Collected data entries
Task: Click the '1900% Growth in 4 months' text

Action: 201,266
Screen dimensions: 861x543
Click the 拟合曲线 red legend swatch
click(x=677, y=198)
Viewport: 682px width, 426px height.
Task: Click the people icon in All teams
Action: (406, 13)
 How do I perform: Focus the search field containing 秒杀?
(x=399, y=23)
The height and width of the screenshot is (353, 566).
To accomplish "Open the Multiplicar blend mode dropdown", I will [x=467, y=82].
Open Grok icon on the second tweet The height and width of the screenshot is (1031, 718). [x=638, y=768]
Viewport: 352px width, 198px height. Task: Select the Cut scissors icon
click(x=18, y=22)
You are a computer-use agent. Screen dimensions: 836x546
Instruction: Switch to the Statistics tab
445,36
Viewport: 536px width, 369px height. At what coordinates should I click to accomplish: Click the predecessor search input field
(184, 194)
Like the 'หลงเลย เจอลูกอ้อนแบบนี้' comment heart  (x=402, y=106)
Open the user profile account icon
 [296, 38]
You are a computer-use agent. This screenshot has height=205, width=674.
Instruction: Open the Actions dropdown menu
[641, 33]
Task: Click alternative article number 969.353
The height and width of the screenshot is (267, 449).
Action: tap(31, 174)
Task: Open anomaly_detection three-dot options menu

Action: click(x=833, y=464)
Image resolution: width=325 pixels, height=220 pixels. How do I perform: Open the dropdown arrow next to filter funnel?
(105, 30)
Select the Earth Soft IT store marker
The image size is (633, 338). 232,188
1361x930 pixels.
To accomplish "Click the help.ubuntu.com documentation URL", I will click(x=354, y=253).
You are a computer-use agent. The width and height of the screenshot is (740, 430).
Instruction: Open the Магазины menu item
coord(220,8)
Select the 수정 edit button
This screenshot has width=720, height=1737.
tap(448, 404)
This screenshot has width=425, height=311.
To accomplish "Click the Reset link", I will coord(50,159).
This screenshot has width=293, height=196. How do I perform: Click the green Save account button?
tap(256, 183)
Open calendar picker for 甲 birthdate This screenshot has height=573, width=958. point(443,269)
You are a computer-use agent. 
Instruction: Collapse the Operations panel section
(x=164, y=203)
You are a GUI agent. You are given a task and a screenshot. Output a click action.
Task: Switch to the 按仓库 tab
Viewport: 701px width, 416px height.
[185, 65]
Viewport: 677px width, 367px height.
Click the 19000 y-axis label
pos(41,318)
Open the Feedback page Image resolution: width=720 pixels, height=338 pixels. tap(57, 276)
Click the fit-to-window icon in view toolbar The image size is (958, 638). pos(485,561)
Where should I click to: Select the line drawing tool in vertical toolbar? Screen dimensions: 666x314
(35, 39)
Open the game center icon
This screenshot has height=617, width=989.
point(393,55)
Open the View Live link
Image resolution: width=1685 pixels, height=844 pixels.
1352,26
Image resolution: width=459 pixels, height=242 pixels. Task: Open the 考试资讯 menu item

=== What you are asked to do ===
Once more, give all the records exactly as they were written.

=== Reply ===
Task: Click the '1900% Growth in 4 months' text

Action: 201,266
Screen dimensions: 861x543
Click the 拟合曲线 red legend swatch
click(x=677, y=198)
Viewport: 682px width, 426px height.
Task: Click the people icon in All teams
Action: (406, 13)
 How do I perform: Focus the search field containing 秒杀?
(x=399, y=23)
The height and width of the screenshot is (353, 566).
To accomplish "Open the Multiplicar blend mode dropdown", I will [x=467, y=82].
Open Grok icon on the second tweet The height and width of the screenshot is (1031, 718). [x=638, y=768]
Viewport: 352px width, 198px height. Task: Select the Cut scissors icon
click(x=18, y=22)
You are a computer-use agent. Screen dimensions: 836x546
Instruction: Switch to the Statistics tab
445,36
Viewport: 536px width, 369px height. At what coordinates should I click to accomplish: Click the predecessor search input field
(184, 194)
Like the 'หลงเลย เจอลูกอ้อนแบบนี้' comment heart  (x=402, y=106)
Open the user profile account icon
 [296, 38]
You are a computer-use agent. This screenshot has height=205, width=674.
Instruction: Open the Actions dropdown menu
[641, 33]
Task: Click alternative article number 969.353
The height and width of the screenshot is (267, 449).
Action: tap(31, 174)
Task: Open anomaly_detection three-dot options menu

Action: click(x=833, y=464)
Image resolution: width=325 pixels, height=220 pixels. How do I perform: Open the dropdown arrow next to filter funnel?
(105, 30)
Select the Earth Soft IT store marker
The image size is (633, 338). 232,188
1361x930 pixels.
To accomplish "Click the help.ubuntu.com documentation URL", I will click(x=354, y=253).
You are a computer-use agent. The width and height of the screenshot is (740, 430).
Instruction: Open the Магазины menu item
coord(220,8)
Select the 수정 edit button
This screenshot has width=720, height=1737.
tap(448, 404)
This screenshot has width=425, height=311.
To accomplish "Click the Reset link", I will coord(50,159).
This screenshot has width=293, height=196. How do I perform: Click the green Save account button?
tap(256, 183)
Open calendar picker for 甲 birthdate This screenshot has height=573, width=958. point(443,269)
You are a computer-use agent. 
Instruction: Collapse the Operations panel section
(x=164, y=203)
You are a GUI agent. You are given a task and a screenshot. Output a click action.
Task: Switch to the 按仓库 tab
Viewport: 701px width, 416px height.
[185, 65]
Viewport: 677px width, 367px height.
Click the 19000 y-axis label
pos(41,318)
Open the Feedback page Image resolution: width=720 pixels, height=338 pixels. tap(57, 276)
Click the fit-to-window icon in view toolbar The image size is (958, 638). pos(485,561)
Where should I click to: Select the line drawing tool in vertical toolbar? Screen dimensions: 666x314
(35, 39)
Open the game center icon
This screenshot has height=617, width=989.
point(393,55)
Open the View Live link
Image resolution: width=1685 pixels, height=844 pixels.
1352,26
Image resolution: width=459 pixels, height=242 pixels. Task: Open the 考试资讯 menu item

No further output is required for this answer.